◆ What is required:
Examine the records and identify each line that includes the string "green". Copy those lines.

• • • • • • •

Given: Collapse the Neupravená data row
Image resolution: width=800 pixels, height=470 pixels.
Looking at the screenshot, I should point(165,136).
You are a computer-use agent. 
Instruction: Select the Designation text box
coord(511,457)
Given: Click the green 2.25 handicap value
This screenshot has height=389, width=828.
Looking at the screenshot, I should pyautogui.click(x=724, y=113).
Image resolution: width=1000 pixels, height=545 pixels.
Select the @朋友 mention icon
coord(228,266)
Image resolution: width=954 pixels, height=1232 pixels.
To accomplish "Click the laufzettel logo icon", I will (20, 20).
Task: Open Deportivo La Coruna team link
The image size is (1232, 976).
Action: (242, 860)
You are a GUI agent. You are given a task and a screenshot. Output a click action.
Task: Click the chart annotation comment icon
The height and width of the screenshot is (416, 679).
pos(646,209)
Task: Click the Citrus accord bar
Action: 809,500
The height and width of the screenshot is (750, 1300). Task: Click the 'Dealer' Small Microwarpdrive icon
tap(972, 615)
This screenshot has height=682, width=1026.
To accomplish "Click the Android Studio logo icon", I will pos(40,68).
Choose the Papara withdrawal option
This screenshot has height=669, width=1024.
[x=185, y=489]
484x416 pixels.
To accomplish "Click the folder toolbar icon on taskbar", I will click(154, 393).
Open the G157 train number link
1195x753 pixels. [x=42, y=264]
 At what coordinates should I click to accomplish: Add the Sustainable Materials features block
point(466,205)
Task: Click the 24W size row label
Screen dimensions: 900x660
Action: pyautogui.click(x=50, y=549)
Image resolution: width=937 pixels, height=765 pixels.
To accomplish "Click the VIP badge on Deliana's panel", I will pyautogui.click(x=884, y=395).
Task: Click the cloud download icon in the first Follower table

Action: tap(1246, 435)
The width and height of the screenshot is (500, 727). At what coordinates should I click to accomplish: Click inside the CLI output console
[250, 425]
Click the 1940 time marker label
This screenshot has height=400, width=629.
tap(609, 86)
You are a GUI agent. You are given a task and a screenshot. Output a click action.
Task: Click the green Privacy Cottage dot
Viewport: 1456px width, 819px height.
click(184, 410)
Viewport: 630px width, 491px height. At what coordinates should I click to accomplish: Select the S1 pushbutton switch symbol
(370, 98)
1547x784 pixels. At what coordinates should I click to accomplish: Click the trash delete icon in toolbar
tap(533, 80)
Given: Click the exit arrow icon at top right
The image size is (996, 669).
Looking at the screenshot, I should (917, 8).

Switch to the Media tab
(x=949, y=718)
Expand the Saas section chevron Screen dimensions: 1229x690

• • • • • • •

◆ Answer section:
Given: Click the green 2.25 handicap value
Task: Click the green Privacy Cottage dot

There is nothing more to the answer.